Be smart about passwords: Strong passwords are the first line of defense against unauthorized access to your accounts. Here’s how to be smart:

  1. – Use complex, unique passwords, always.
  2. – Remember them with a password manager. Firefox can automatically generate and save complex passwords so you can access them wherever you’re logged into your Firefox account.
  3. – Monitor your accounts against data breaches with Firefox Monitor.

Keep browsing private

Searching and visiting websites in Firefox private browsing mode offers some quick privacy on your computer at home or your phone. Firefox clears your search and browsing history when you quit the app or close all Private Browsing tabs and windows. While this does not make you anonymous to websites or your internet service provider like a VPN would, it does make it easier to keep what you do online private from anyone else who uses or borrows your device. Learn more about how Private Browsing works.

Protect yourself at protest events

While the First Amendment of the U.S. Constitution guarantees citizens the right to peacefully assemble and petition the Government for redress of grievances, doing so is not without risk.

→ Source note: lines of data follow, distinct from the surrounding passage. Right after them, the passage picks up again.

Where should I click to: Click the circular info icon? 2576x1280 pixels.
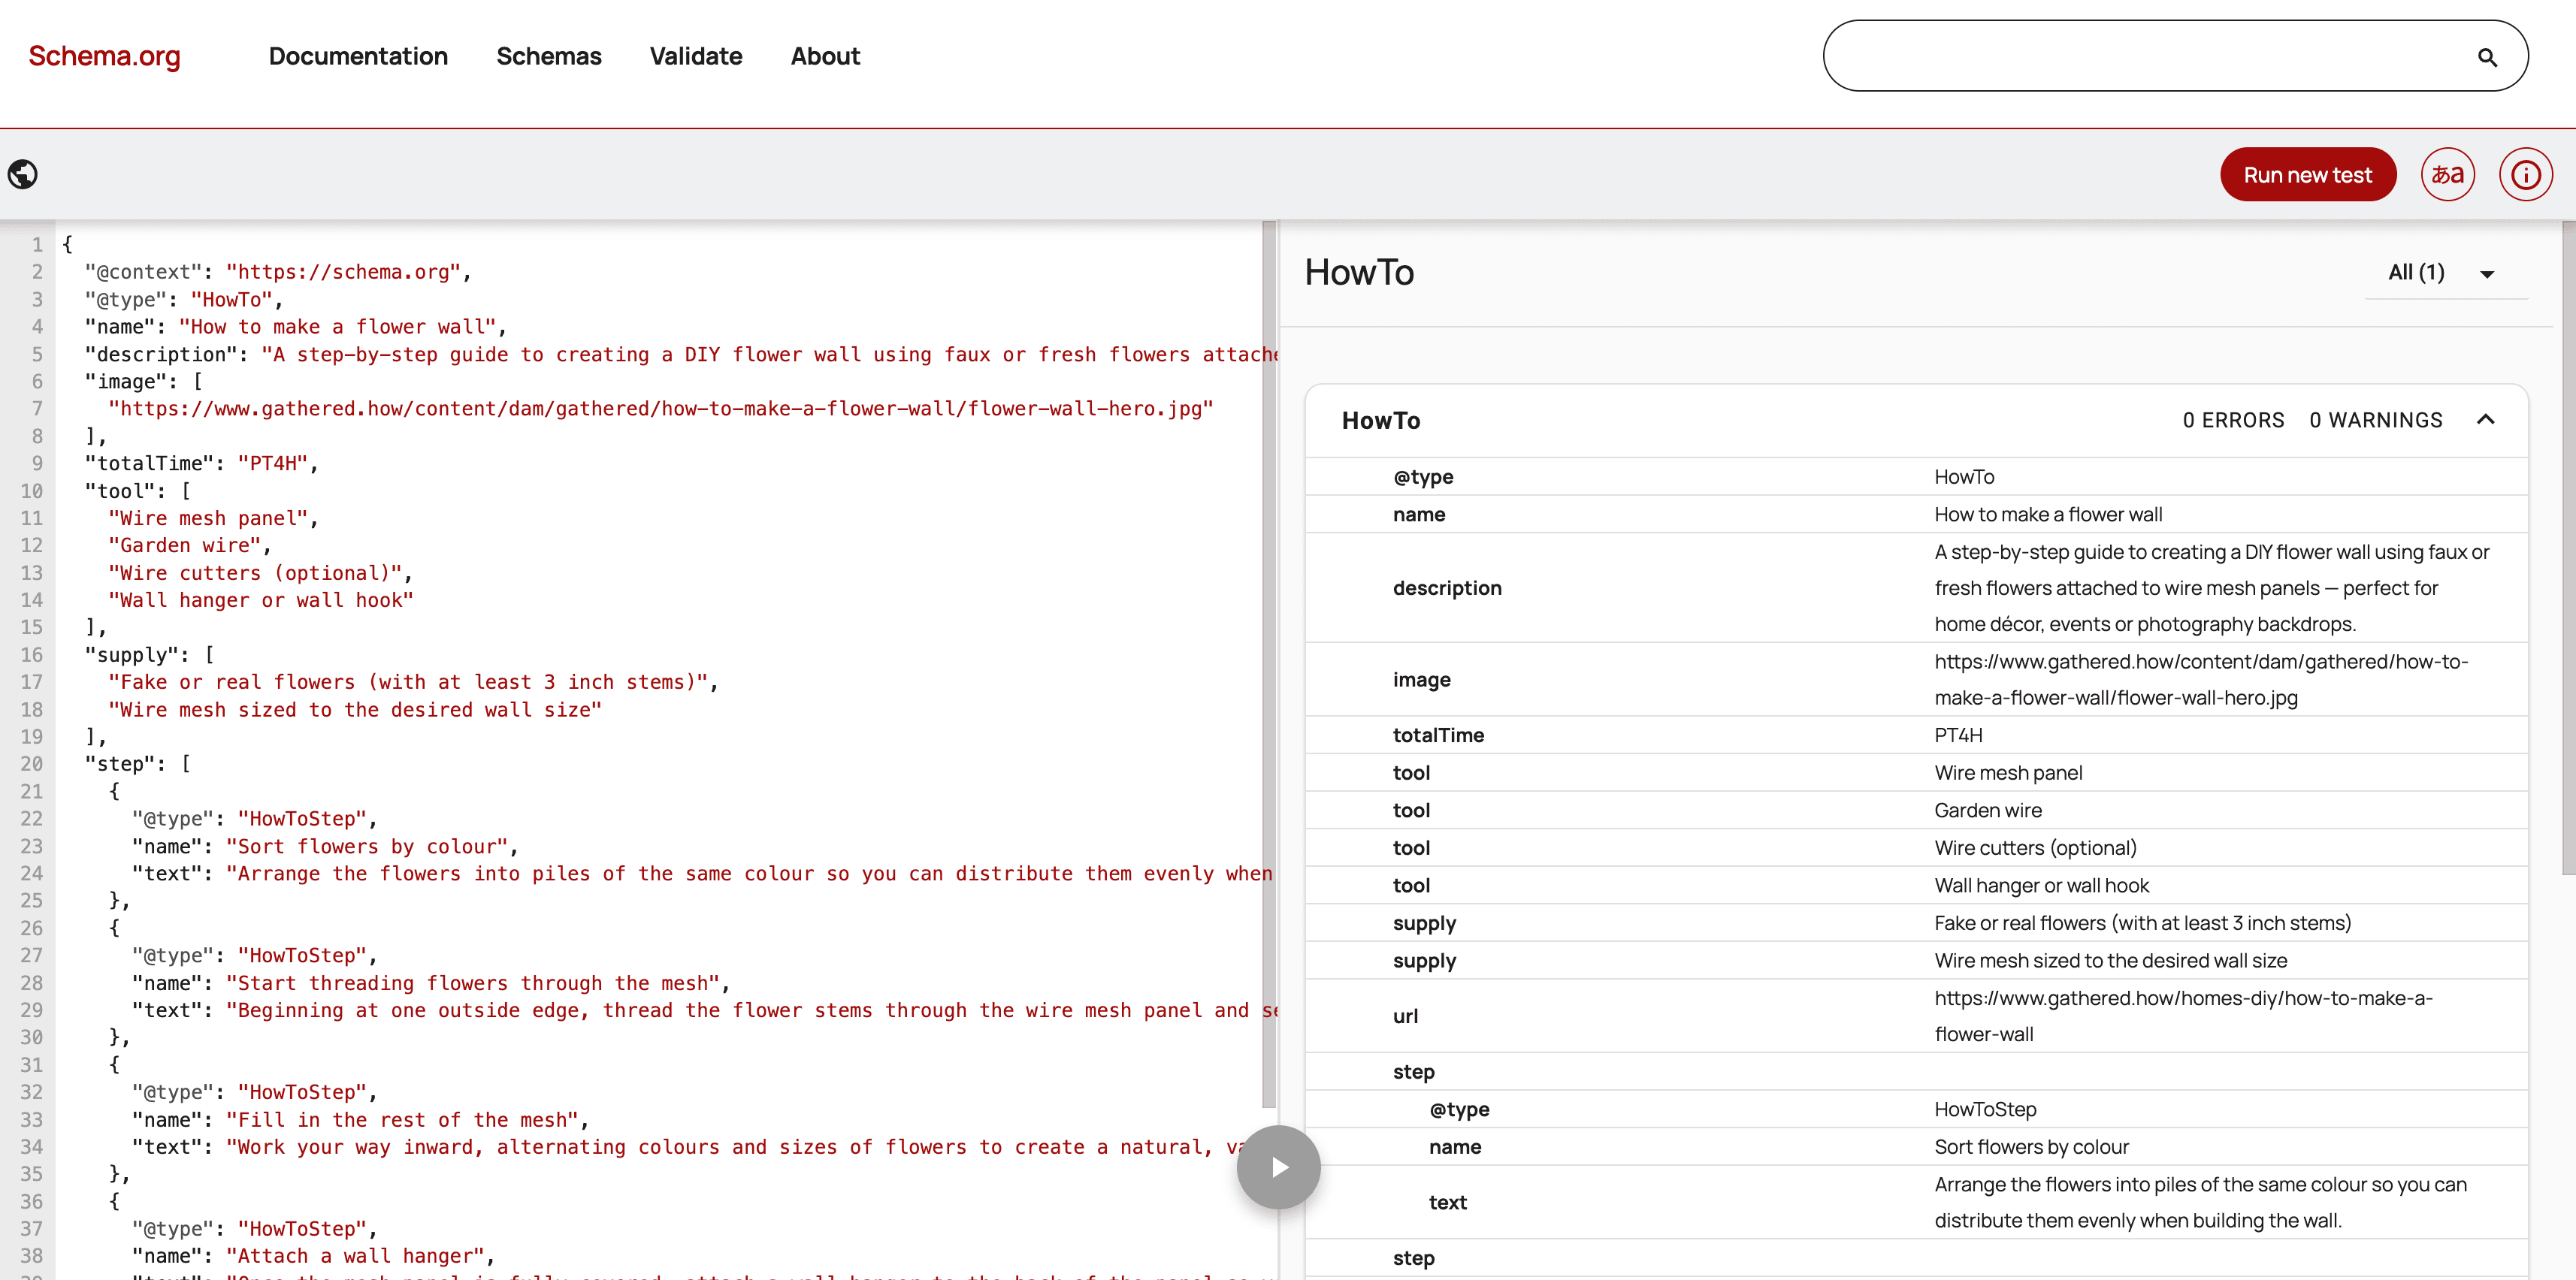(x=2526, y=173)
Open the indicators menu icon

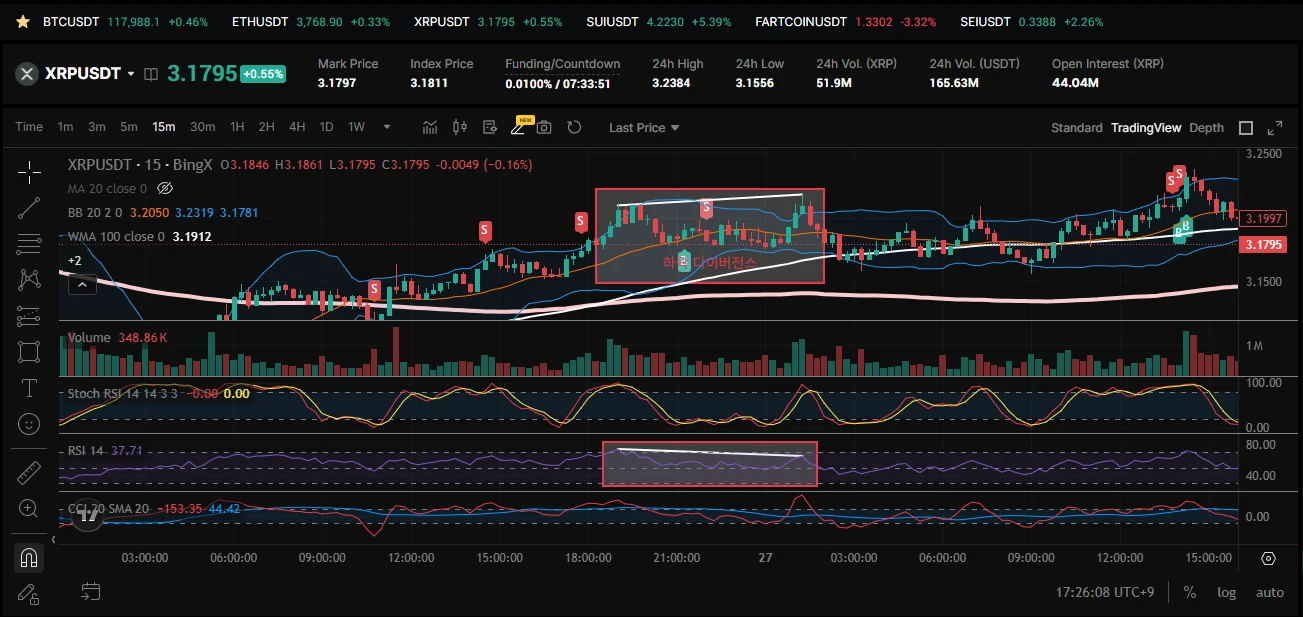click(430, 127)
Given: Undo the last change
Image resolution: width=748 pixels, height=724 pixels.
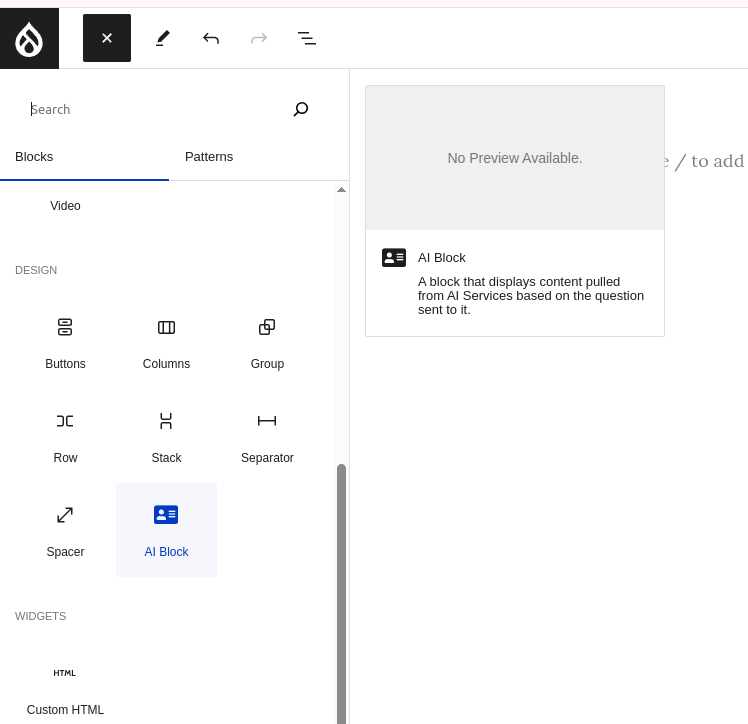Looking at the screenshot, I should coord(211,38).
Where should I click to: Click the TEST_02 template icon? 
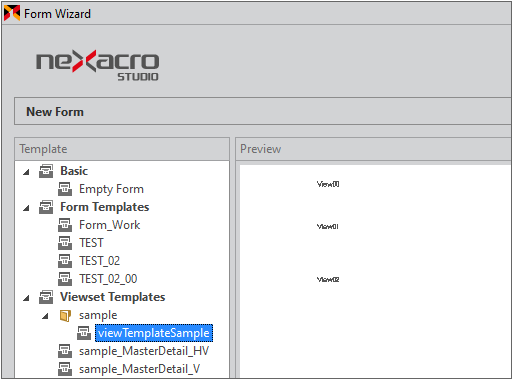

Check out the American Civil Liberties Union’s guide to protesters’ rights. The ACLU covers what you should know if you are organizing a protest, attending a protest, recording media at a protest or stopped by the police while protesting.

Privacy tools for anyone

Every day, billions of people gather online to live, learn, connect and communicate. Whether you’re involved in cyber activism or not, protecting your privacy and security shouldn’t be left to chance. These tips are useful for anyone who’s ready to step up their online safety.